Using both libraries increases coverage.
| Library | Strength |
|---|---|
| PyPDF2 | Fast, simple, reliable for common PDFs |
| pdfminer.six | Better fallback for unusual structures |
This dual-parser approach improves extraction quality.
Program Features
| Feature | Description |
|---|---|
| Single File Mode | Analyze one PDF document |
| Directory Mode | Scan multiple PDFs automatically |
| CSV Export | Save all findings to CSV |
| Metadata Cleanup | Remove broken whitespace / control chars |
| Timestamp Conversion | Convert raw PDF dates |
| Page Counter | Detect number of pages |
| PDF Version Detection | Extract PDF standard version |
| Styled CLI Output | Professional terminal workflow |
Supported Metadata Fields
| Field | Description |
|---|---|
| Filename | Name of PDF file |
| Filepath | Full location of file |
| Title | Embedded document title |
| Author | Author name |
| Creator | Application that created file |
| Created | Creation timestamp |
| Modified | Last modification time |
| Subject | Subject field |
| Keywords | Search tags |
| Description | Reserved field |
| Producer | PDF producing engine |
| PDF Version | File standard version |
| Pages | Total page count |
How the Program Works
The workflow of the script is:
- Read command-line arguments
- Choose single-file or directory mode
- Open PDF file(s)
- Extract metadata using PyPDF2
- Fill missing values using pdfminer.six
- Normalize extracted values
- Convert PDF date strings
- Store results in memory
- Export findings to CSV file
This reproduces the logic of many document intelligence tools.
Installation
A Python virtual environment can be used.
python3 -m venv venv
source venv/bin/activate
python -m pip install PyPDF2==3.0.1 pdfminer.six==20221105
Command Line Usage
General syntax:
python pdf_metadata_extractor.py [mode] [target] -n output.csv
Parameters
| Parameter | Meaning |
|---|---|
-f | Analyze one PDF file |
-d | Analyze directory of PDFs |
-n | Name of CSV output file |
Example Commands
Single PDF
python pdf_metadata_extractor.py -f document.pdf -n metadata.csv
Multiple PDFs
python pdf_metadata_extractor.py -d ./pdfs -n all_metadata.csv
Default Output Name
python pdf_metadata_extractor.py -f report.pdf
Creates:
pdf_metadata.csv
Example CSV Output
| Filename | Author | Title | Created | Pages |
|---|---|---|---|---|
| report.pdf | John Doe | Quarterly Report | 2024-03-11 09:22:00 | 12 |
Why This Tool Is Valuable
This project combines several practical cybersecurity skills:
- Python development
- file automation
- metadata intelligence gathering
- CSV reporting
- document analysis
- command-line tool creation
- forensic triage methodology
It is therefore a strong beginner/intermediate security portfolio project.
Security Lessons Learned
Hidden Information Exists in Documents
Even harmless PDFs may reveal sensitive internal data.

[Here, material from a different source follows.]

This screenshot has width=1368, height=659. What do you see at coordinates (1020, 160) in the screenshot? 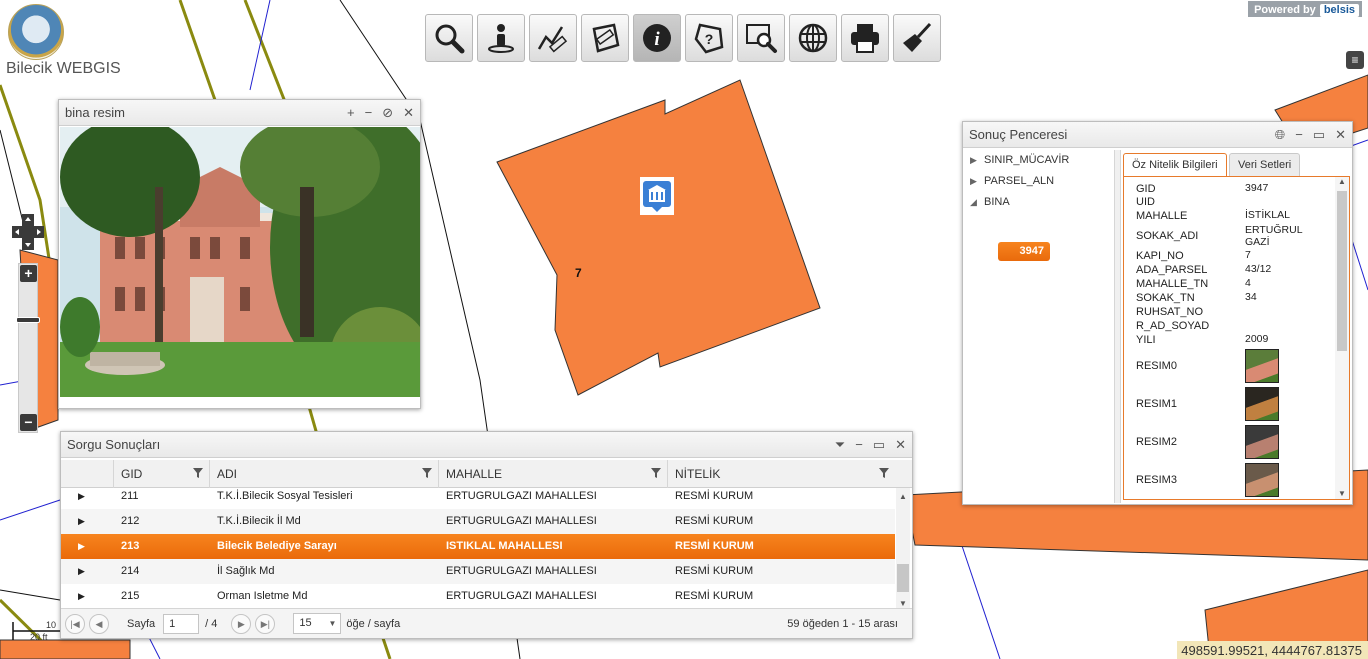
I see `tree-node-sinir: ▶ SINIR_MÜCAVİR` at bounding box center [1020, 160].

Metadata Can Leak Identities
Author names, usernames, and software names may expose internal users.
Bulk Analysis Saves Time
Scanning many PDFs manually would be slow and inefficient.
Automation Is Powerful
Simple scripts can transform repetitive manual work into fast intelligence gathering.
Use Cases
| Scenario | Benefit |
|---|---|
| OSINT | Collect public document intelligence |
| Forensics | Review origins of files |
| Corporate Audit | Detect metadata leaks |
| Privacy Review | Identify removable sensitive data |
| Red Team | Passive reconnaissance |
Conclusion
The custom Python PDF Metadata Extractor successfully demonstrates how hidden metadata can be collected automatically from PDF files.
It supports:
- single or bulk analysis
- dual-library extraction
- CSV reporting
- readable timestamps
- clean CLI workflow
This project provided valuable insight into metadata-based intelligence gathering and practical document security analysis.
Legal Disclaimer
This documentation is for educational purposes only.
Only analyze files you own or are explicitly authorized to inspect.